Models Of Membrane Structure

• In electron micrographs, all cell membranes have similar structure: an extremely thin sheet (~5-7 nm) with "railroad track" appearance    (protected).
• All models of membrane structure built around notion of lipid bilayer.
  View schematic diagram of lipid bilayer
• Phospholipids spontaneously form bilayers. Similar to soap bubbles: thin, flexible, fluid, not very durable or strong.
• Animal membranes strengthened by cholesterol.
• Biological membranes include proteins; provide structural integrity, variety of functions.
• Fluid Mosaic model: proteins "float" in a 2-dimensional sheet of lipids.
• View animation of fluid membrane structure (protected)
• Composition of typical membrane:
  1. ~50% lipid (largely phospholipid; in animal cells, 1/3 cholesterol)
  2. ~50% protein
• Proteins function in variety of ways: (see Fig. 8.8 in text)
  Some are integral; span entire membrane. Include transport proteins (permeases).
• Some are peripheral; include receptor proteins for hormones, matrix of structural proteins that attach to membrane and provide shape, etc.

Diffusion And Size Limits

• Diffusion is the driving force for substances to move around in cells.
• Diffusion results from random motion of molecules. If some regions more concentrated than others, diffusion will tend to cause equilibrium (see text Fig. 8.10). View animation of diffusion across a membrane (Campbell website activity)
• Einstein's equation for diffusion in 2 dimensions: d² = 6Dt
  (d = distance traveled; t = time; D = diffusion coefficient characteristic for each type of substance)
• Sample calculations: for sucrose, D = 2.38 x 10^-6 cm²/sec. How long will it take for sucrose to diffuse length of 3 cells: 1 µm (typical bacterium); 10 µm (small animal cell, e.g. lymphocyte); 1 meter (length of spinal neuron)?
  1. Rearrange equation to solve for t: t = d²/6D
  2. Convert distance to cm so units are compatible: 1 µm = 10^-4 cm; 10 µm = 10^-3 cm; 1 m = 10² cm
  3. Plug in values and solve:
     For 1 µm cell: t = 0.7 x 10^-3 sec, or 0.7 millisecond
     For 10 µm cell: t = 0.07 sec, or 70 millisecond
     For 1 m cell: t = 7 x 10⁹ sec, or 2.2 years
• Conclusions:
  1. diffusion rapidly moves molecules around in small cells, but rate increases as the square of distance, so expanding cell diameter by 10 slows down diffusion through cell by factor of 100.
  2. Large cells cannot rely on diffusion to transport material throughout cell; nerve cells must have some other mechanism (motor molecules such as kinesin that transport materials attached to microtubules) to move materials throughout cell.

Osmosis And Water Balance

• water flows smoothly across cell membranes without needing any carrier = osmosis.
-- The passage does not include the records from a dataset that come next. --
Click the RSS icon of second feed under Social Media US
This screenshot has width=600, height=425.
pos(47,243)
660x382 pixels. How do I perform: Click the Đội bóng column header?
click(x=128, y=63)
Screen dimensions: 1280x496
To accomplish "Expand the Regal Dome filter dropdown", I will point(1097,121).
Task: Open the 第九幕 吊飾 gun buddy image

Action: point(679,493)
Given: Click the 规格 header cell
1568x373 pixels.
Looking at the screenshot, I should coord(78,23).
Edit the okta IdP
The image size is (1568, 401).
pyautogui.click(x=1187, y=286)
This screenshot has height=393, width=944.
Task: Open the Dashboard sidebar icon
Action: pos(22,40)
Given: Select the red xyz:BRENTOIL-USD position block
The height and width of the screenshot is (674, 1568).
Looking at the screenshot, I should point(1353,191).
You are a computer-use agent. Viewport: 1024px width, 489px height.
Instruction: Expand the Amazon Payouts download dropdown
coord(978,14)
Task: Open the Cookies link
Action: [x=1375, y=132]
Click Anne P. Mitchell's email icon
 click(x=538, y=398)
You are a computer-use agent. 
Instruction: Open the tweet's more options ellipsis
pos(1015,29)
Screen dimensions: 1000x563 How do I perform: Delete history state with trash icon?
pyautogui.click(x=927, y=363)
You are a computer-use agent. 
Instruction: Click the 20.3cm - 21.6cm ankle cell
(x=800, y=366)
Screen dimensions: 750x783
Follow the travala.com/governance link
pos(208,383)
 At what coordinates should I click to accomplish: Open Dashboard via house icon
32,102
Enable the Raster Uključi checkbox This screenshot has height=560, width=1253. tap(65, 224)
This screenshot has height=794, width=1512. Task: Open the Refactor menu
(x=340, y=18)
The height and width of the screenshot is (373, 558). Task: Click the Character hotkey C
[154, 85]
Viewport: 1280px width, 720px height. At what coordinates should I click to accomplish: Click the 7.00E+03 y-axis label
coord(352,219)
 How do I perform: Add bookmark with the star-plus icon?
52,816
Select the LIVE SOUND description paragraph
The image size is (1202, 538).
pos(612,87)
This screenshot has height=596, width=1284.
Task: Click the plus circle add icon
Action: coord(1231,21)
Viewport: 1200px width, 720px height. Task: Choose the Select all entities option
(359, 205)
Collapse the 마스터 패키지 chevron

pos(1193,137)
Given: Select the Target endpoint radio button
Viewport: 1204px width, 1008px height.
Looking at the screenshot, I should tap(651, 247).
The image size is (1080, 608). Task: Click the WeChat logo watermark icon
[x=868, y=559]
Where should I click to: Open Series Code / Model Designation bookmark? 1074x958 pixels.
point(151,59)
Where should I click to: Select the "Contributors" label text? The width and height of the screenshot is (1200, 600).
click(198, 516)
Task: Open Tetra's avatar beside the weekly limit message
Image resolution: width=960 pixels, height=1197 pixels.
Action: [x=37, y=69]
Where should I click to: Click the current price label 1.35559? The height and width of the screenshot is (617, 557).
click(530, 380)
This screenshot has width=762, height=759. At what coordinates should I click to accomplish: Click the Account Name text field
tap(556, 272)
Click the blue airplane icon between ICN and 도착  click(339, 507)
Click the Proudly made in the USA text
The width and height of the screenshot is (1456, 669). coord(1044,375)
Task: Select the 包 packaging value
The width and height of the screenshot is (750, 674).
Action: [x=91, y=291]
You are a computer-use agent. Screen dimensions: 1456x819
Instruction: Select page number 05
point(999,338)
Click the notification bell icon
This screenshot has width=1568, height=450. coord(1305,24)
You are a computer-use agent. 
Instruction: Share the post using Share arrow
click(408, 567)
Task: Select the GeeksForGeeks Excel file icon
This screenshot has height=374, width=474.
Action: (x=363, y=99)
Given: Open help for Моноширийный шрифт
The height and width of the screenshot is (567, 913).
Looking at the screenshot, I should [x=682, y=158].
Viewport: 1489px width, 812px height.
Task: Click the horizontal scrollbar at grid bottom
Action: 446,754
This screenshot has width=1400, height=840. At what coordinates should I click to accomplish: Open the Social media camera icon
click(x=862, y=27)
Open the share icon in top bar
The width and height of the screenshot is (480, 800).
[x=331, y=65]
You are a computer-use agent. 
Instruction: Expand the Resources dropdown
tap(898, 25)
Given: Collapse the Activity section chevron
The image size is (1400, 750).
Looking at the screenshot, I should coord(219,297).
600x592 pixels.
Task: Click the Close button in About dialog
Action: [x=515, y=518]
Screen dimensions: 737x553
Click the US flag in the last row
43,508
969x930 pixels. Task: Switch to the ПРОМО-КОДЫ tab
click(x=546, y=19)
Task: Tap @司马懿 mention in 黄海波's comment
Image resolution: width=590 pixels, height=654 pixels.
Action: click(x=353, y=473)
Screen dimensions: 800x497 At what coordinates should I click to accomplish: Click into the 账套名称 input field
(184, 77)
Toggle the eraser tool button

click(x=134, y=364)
Other polar or charged molecules (unless lipid soluble).
• View osmosis movie
• Three situations can result from water movement.
  1. Isotonic environment. Water concentration outside = water conc. inside cell.
     • Since most cells contain about 0.9% dissolved salts + solutes, isotonic environments must contain 0.9% salt. In this situation, water flow out = water flow in. For human cells, this is desirable state.
     • Laboratory and clinical workers often use Ringer's solution to bathe exposed tissues, provide isotonic environment.
  2. Hypotonic environment. Water concentration outside cell is higher (e.g. pure water) than inside cell. Or, solute concentration outside cell is lower than inside cell.
     • Result: water moves in at greater rate that moves out.
     • 2 possible results:
       1. if cell lacks a wall, will swell up. Can cause lysis (swelling leading to breakage) if no way to remove excess water (e.g. in blood cells). Freshwater protists (e.g. paramecium) have contractile vacuoles to pump water back out, prevent lysis.
       2. if cell has a wall, water pressure will push membrane tightly against wall, lead to turgor. This is desirable state for walled cells.
     • View animation of hypotonic effects on animal and plant cells (Campbell website activity)
  3. Hypertonic environment. Water concentration outside cell is lower (e.g. brine, syrup) than inside cell. Or, solute concentration outside cell is higher than inside cell.
     • Result: water moves out at greater rate that moves in.
     • 2 possible results:
       1. if cell lacks a wall, will shrivel up like a raisin. Causes crenation in blood cells. Cells stop metabolizing, but not immediately killed. Can restore activity by placing back in isotonic environment.
       2. if cell has a wall, membrane will shrink away from wall as water leaves cell, rigid wall remains where it is, leads to plasmolysis. This is undesirable state for walled cells, cells stop metabolizing.
       3. View animation of hypertonic effects on animal and plant cells (Campbell website activity)
     • View interactive animation of hypertonic and hypotonic effects on a cell (Campbell website activity)
     • View red blood cell crenation movie

Membranes separate compartments of different concentration

• Many substances occur at very different concentrations across cell membranes.
• Examples: ion gradients across a human cell

• These gradients are maintained by membrane transport of each ion. How?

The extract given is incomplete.